Fight in all the subtle way you can.

Monday and its a relatively early start as I am of to the dentist for an emergency filling at 9:45 before I can get on with the rest of my planned day. Of course one has to shower before a dentist appointment and foregoes breakfast to forego the embarrassment of the dentist tutting at food between the teeth even though they have been brush and mouth washed . I check the appointment time with the receptionist before starting my preparations including morning meds.

On the dot of 9:45 I am in the dentist reception area where I play with my phone till called in. My dentist is vey good and is into doing the work straight away and explaining what has been lost, what has failed and what the options are. We agree a temporary filling for today and a think about crowning the tooth. By the time the temporary filling is done I have had my think and book an appointment in the new year to have the offending tooth crowned. My dead sisters Christmas present to me.

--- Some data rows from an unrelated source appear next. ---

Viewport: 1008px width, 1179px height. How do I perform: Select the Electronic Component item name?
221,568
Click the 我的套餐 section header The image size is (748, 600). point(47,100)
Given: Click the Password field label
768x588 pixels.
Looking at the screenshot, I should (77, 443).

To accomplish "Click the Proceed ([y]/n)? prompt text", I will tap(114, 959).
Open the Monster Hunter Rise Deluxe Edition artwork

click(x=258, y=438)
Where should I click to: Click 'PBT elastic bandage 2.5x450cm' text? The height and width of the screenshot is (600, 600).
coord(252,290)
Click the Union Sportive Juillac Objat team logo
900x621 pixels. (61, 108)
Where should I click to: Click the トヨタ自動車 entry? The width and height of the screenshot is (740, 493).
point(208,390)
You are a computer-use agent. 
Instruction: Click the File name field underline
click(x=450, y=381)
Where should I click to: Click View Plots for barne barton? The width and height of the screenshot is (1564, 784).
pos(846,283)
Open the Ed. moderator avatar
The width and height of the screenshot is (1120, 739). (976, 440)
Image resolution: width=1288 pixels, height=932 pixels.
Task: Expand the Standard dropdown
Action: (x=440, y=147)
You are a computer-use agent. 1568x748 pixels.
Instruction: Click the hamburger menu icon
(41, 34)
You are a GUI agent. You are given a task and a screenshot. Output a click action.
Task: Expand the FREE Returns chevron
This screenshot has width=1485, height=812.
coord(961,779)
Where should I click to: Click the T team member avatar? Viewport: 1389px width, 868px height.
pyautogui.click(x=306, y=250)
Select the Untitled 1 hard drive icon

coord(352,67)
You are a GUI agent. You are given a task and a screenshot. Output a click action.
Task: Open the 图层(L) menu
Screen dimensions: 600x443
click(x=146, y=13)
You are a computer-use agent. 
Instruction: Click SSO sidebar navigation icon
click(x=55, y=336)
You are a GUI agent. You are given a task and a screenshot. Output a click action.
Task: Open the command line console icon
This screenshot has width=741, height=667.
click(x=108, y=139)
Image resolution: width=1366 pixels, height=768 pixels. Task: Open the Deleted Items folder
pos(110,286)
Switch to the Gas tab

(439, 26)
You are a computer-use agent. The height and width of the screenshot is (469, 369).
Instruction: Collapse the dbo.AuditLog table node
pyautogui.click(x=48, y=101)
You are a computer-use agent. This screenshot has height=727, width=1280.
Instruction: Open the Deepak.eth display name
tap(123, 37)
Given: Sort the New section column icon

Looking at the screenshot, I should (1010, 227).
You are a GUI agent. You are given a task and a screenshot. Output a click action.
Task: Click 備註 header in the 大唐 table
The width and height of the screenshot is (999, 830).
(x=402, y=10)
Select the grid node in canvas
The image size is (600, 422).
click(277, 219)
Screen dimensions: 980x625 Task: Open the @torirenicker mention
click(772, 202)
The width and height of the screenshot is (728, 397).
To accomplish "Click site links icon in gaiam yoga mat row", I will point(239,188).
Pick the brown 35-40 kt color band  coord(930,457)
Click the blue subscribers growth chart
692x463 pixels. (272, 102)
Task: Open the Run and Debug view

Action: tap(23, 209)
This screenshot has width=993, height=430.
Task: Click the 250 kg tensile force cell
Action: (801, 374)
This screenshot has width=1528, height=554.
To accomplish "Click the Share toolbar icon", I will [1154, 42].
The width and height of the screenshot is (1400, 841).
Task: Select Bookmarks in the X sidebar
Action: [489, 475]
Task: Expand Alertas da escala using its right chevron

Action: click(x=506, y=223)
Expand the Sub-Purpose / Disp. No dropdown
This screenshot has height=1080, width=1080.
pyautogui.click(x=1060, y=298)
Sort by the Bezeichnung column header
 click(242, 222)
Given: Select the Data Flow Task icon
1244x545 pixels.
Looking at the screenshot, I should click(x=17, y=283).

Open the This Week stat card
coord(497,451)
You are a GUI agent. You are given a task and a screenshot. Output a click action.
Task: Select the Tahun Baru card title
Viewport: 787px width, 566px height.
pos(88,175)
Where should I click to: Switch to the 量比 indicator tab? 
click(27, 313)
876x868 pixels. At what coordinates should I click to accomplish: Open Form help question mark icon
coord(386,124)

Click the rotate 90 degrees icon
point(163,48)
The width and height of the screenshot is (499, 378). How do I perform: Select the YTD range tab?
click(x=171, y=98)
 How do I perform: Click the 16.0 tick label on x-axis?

Once home I pack for my trip to York. The garden guy arrives so I spend time listening to him and telling him what needs doing, before taking the opportunity to fill the squirrel feeder. I have no cash so at lunchtime I and my partner walk to the village co-op only to find that the cash machine had run out of cash. Once home I do the final checks on myself and the packing and then head off to York. The drive is reasonably good with one comfort stop and the taking on board of a baguette to fuel me. At no time did I use the SatNav, I know this journey well now. On arrival at the hotel I automatically tapped in my car registration and then signed in. My room is okay and I settle in, making the usual “I have arrived” messages, then draft the start of the blog before getting on with having a nap. So far today the spoon expenditure has been high so I need to recoup some spoons for the evening.

At 18:45 I pick my friend up and return to the hotel to have a meal. Normally it would have been a restaurant but my friend is still fighting hard against the fatigue of long COVID. We dine and chat but by half past nine it is clear that my friend is very tired so I take her home and return to the hotel to watch the end of the England v North Macedonia with a large black coffee. Its a disappointing draw, so I return to my room and daft the blog while watching the news. It’s been a long day but strangely I do not feel as tired as I expected to be, I am taken aback by my friends fatigue and it brings home to me how lucky I am to have good days and to be able to fight the way I can. I take my night meds and read until I settle down in this strange bed to sleep.